L’Italia rivendica che sono 57 i siti riconosciuti. Resta sotto sotto, però, la vecchia tentazione di rivendicare solo i primati senza la piena consapevolezza di doverne portare la responsabilità.

(di Gian Antonio Stella – corriere.it) – «Prima classe, il passeggero è un miliardario forestiero: / “Italia bella, io comperare; quanti dollari costare?” / Ma il ferroviere, pronto e cortese: “noi non vendiamo il nostro paese”» Una certa esultanza sviluppista per il recentissimo ritorno dell’Italia in cima alla classifica dei paesi con più siti Unesco («Il marchio Unesco vale un tesoro», «Unesco, un marchio da 100 milioni», hanno titolato dei giornali veneti) fa tornare in mente la deliziosa filastrocca di Gianni Rodari che spiegava come l’orgoglio, giustissimo, per il nostro Paese e il nostro patrimonio vada protetto non solo dai Vandali denunciati da Antonio Cederna ma anche dai rischi di una vanità sveltamente «monetizzata».

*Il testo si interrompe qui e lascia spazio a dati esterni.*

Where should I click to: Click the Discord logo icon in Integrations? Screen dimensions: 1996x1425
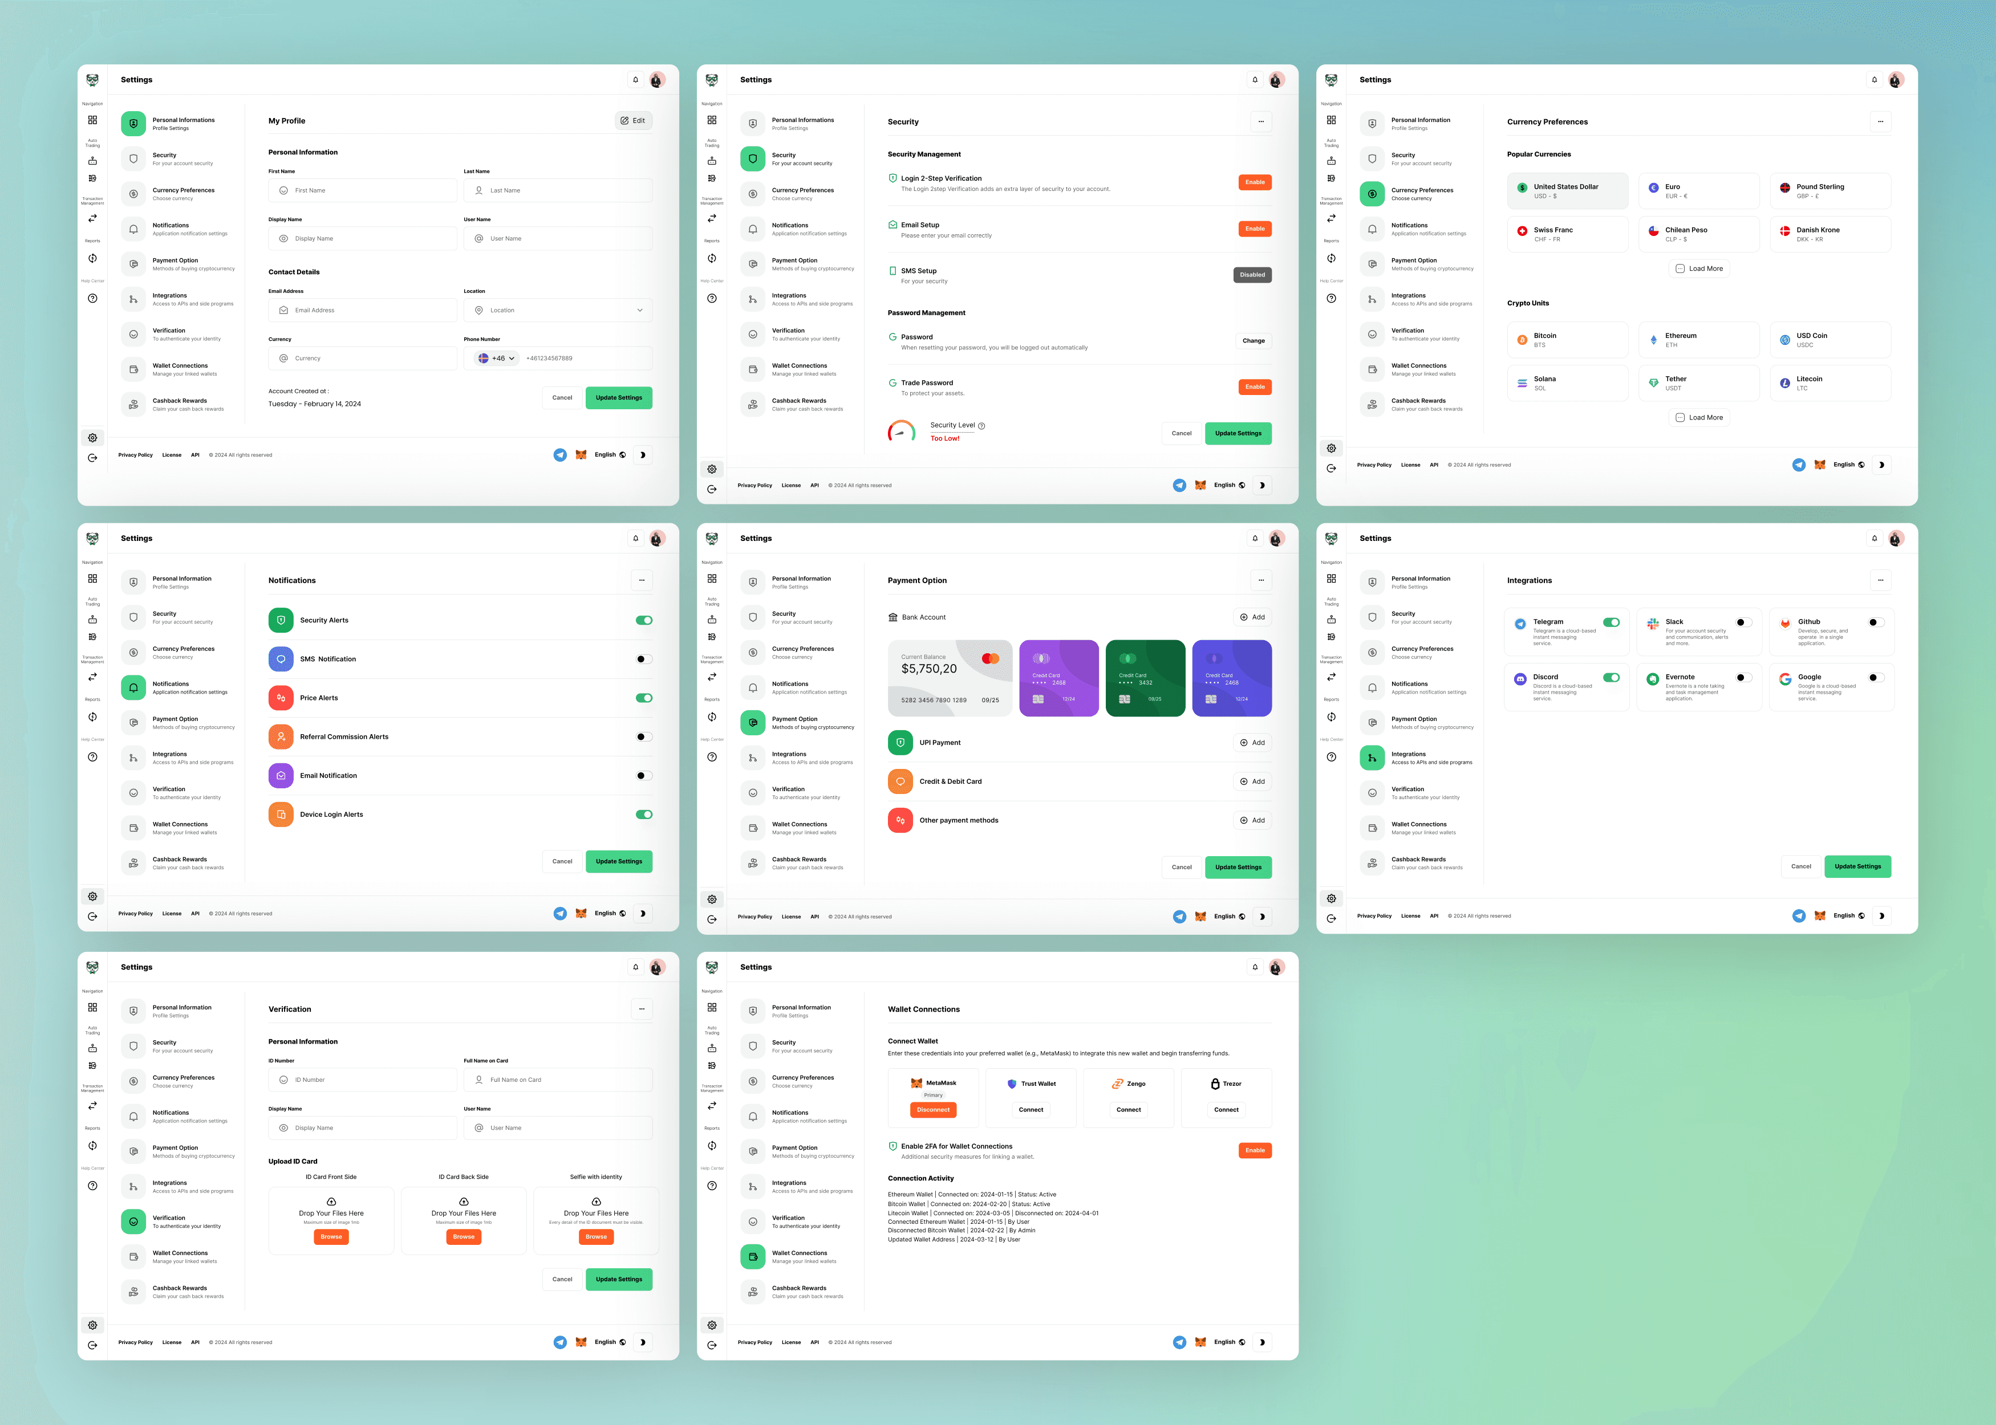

Dario Franceschini sottolinea che «con Padova Urbs Picta e Montecatini tra le Grandi città termali d’Europa diventano 57 i siti italiani iscritti nella lista del Patrimonio Mondiale dell’umanità», il che fa del nostro paese (con altri 14 «patrimoni immateriali», dai pupi siciliani all’arte dei muri a secco) il primo al mondo davanti alla Cina. Bene. Ma è bene anche stare alla larga dalle sparate d’un tempo, tra cui quella di Super Silvio: «L’Italia è il paese che ha regalato al mondo il 50% del patrimonio tutelato dall’Unesco». Boom! Resta sotto sotto, però, la vecchia tentazione di rivendicare solo i primati (sia chiaro: evviva!) senza la piena consapevolezza di doverne portare la responsabilità. Esempio: «il turismo a Padova può aumentare di un altro 20%»? Purché sia chiaro che, a dispetto degli strilli sul «diritto» di «tutti» (tutti?) di ammucchiarsi a Venezia, San Gimignano o Pompei, la stupenda e delicata Cappella degli Scrovegni dovrà continuare ad accogliere, pena la rovina, non più di dieci persone alla volta e per soli dieci minuti. Fine.

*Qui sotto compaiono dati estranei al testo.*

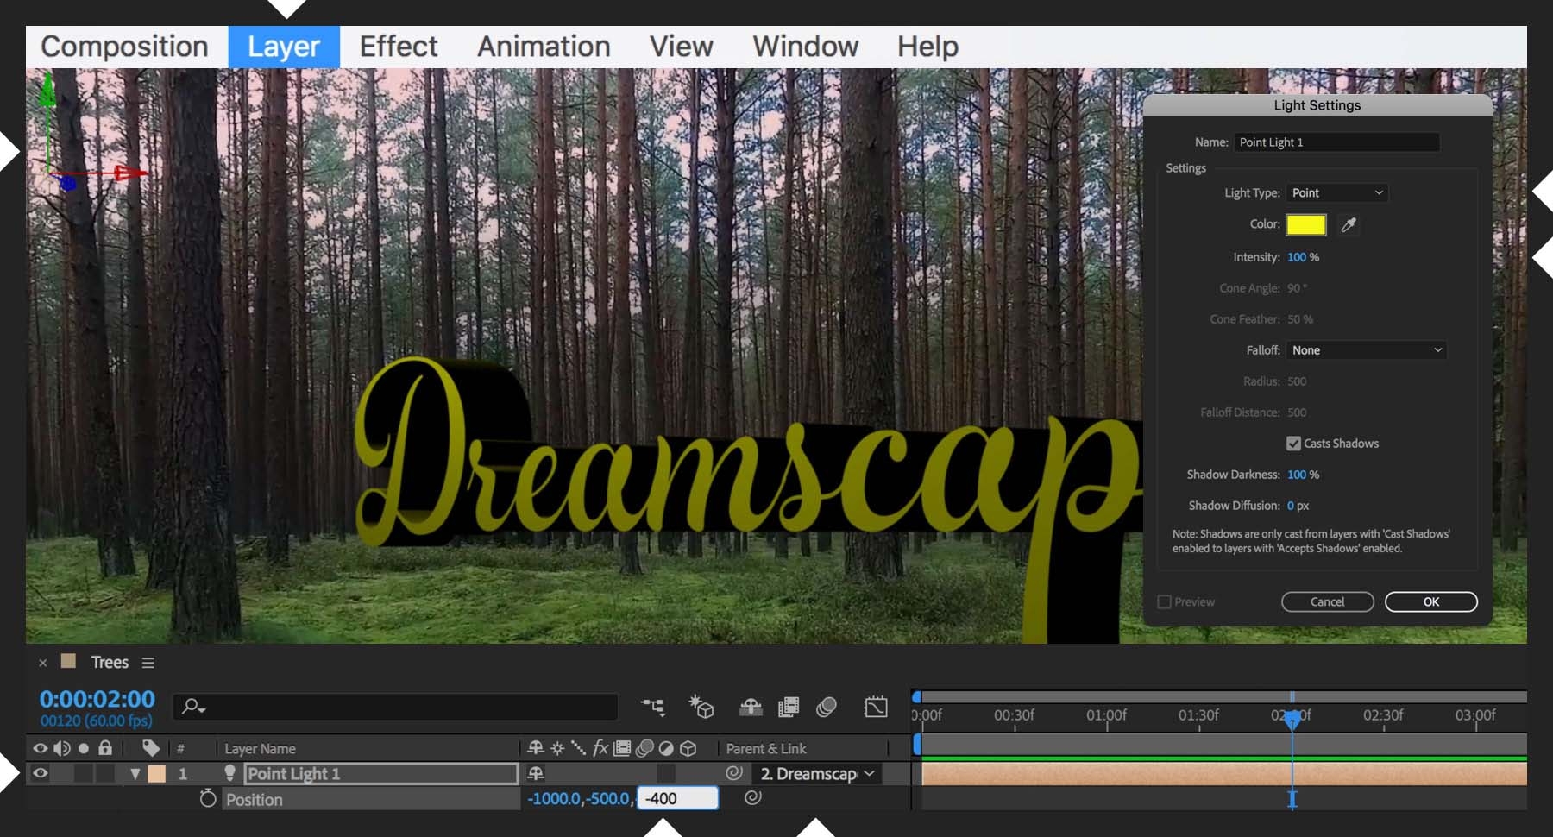
Task: Hide the Point Light 1 layer
Action: [x=39, y=773]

E purché sia chiaro che il «bollino» Unesco non basta a cambiare le sorti di un tesoro culturale. Lo dimostra ad esempio (per citarne uno) di Villa Adriana a Tivoli: ebbe l’agognato marchio nel 1999. Eppure oggi ha meno visitatori di vent’anni fa, e va già meglio dopo aver subito cali vistosi. Colpa degli ingorghi pazzeschi sulla Tiburtina, dell’assedio di una poltiglia cementizia, dei tentativi di fare lì accanto una spropositata discarica di pattume… Prima di esser sbandierate e «messe a frutto», quelle nostre ricchezze vanno amate. E rispettate.